• [Exercise materials]:
....................
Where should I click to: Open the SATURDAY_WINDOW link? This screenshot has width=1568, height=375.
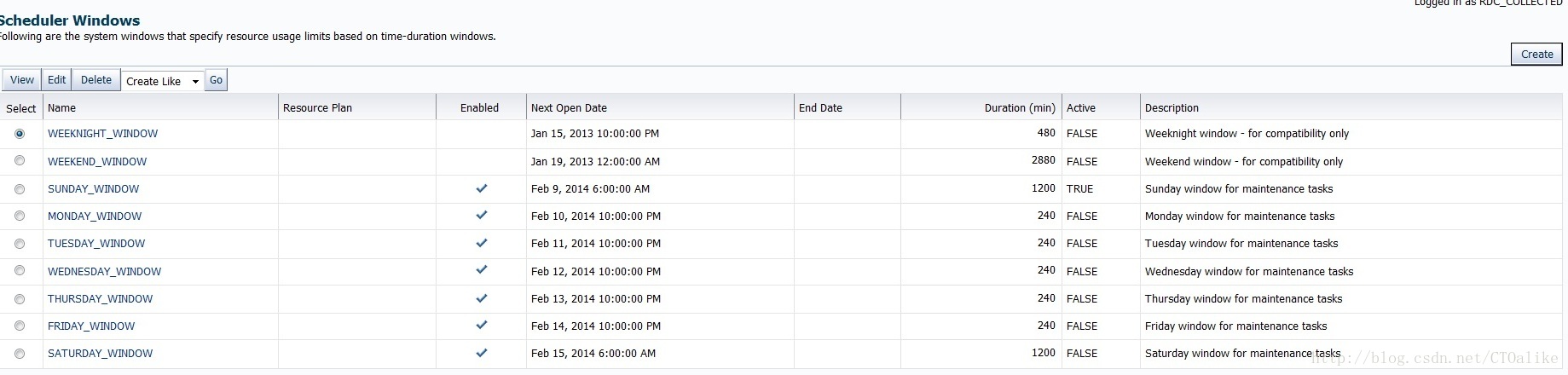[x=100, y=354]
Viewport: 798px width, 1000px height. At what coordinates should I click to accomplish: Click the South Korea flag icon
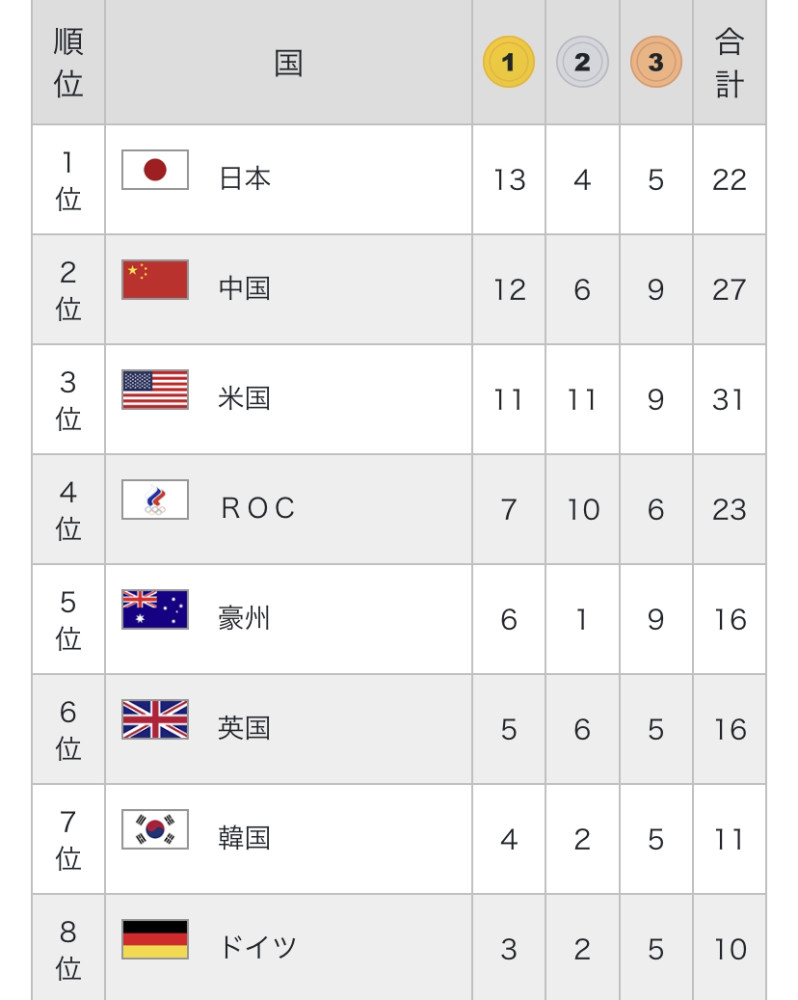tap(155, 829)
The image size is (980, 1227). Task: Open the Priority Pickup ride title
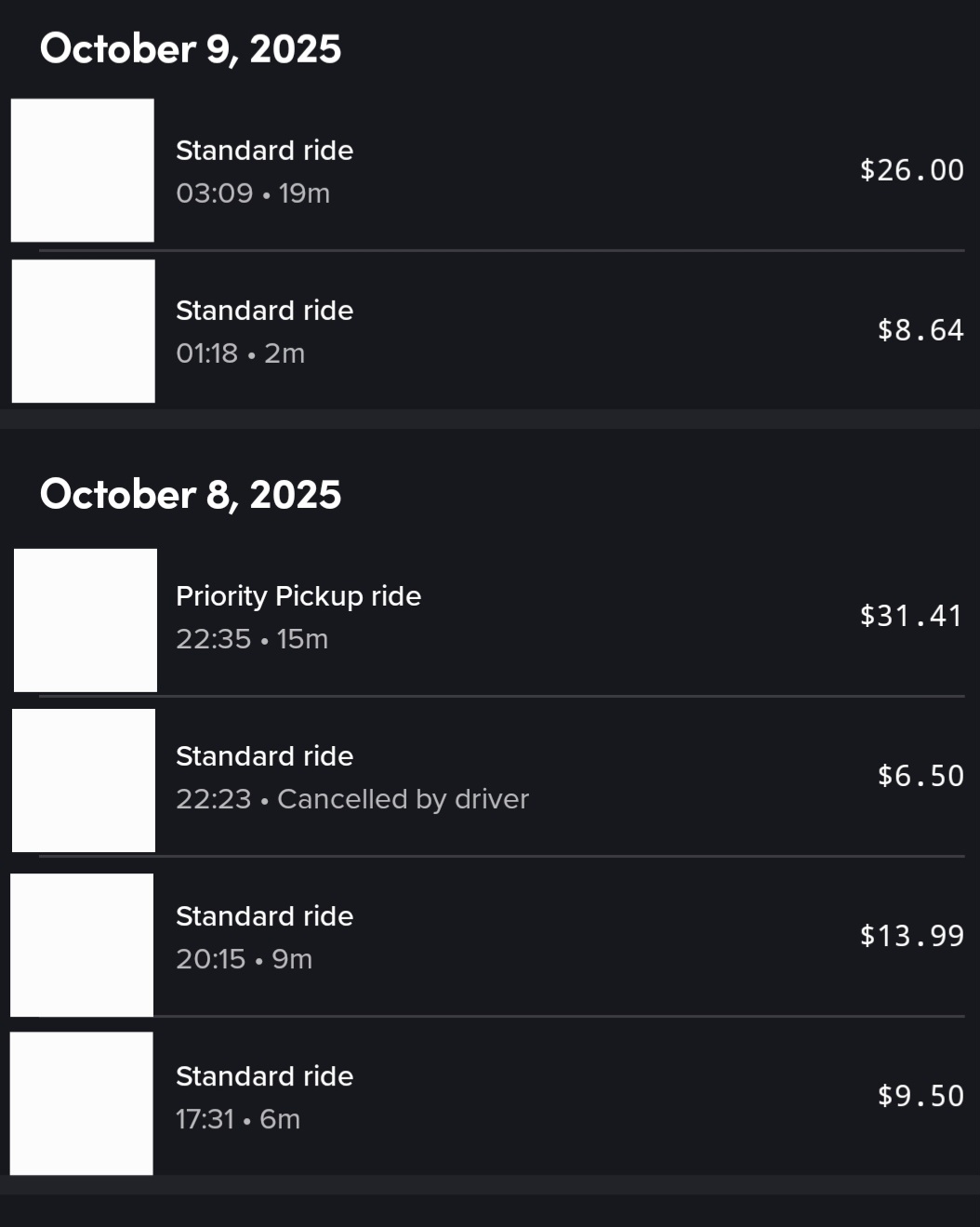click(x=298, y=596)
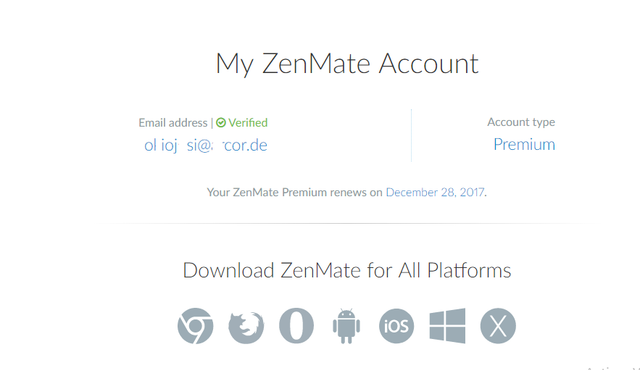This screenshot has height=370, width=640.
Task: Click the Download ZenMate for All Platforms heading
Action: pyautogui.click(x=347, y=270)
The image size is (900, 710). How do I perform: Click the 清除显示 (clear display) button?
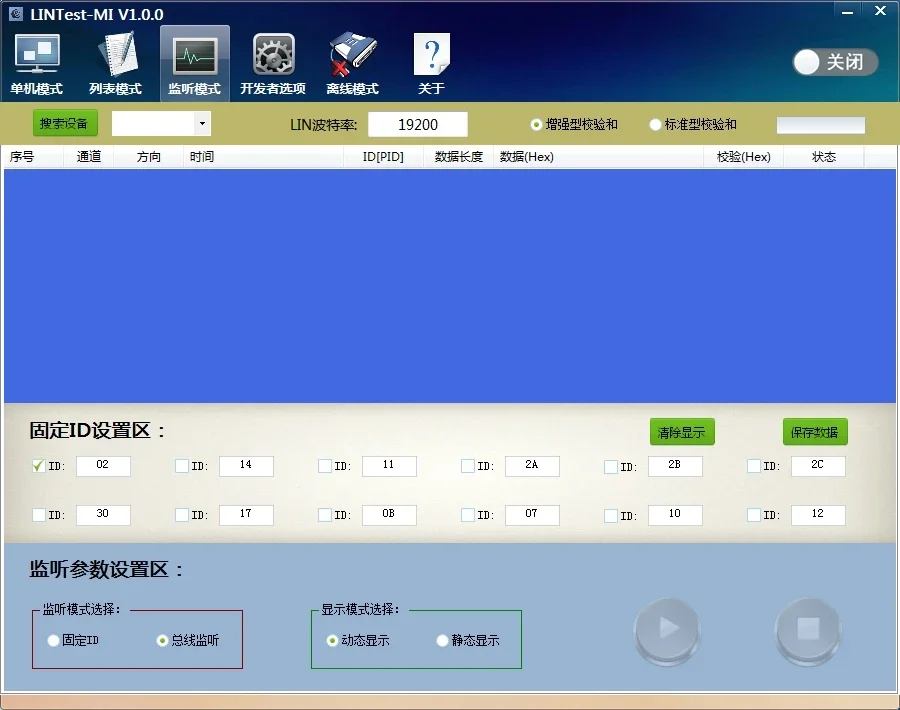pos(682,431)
....................
• [What is being asked]: Nothing but the lines from the one with "The image size is (900, 710)." through the end of the entries above, both included, should be set down, exactly and without pictures.

• [Answer space]:
The image size is (900, 710). How do I perform: Click the 清除显示 (clear display) button?
pos(682,431)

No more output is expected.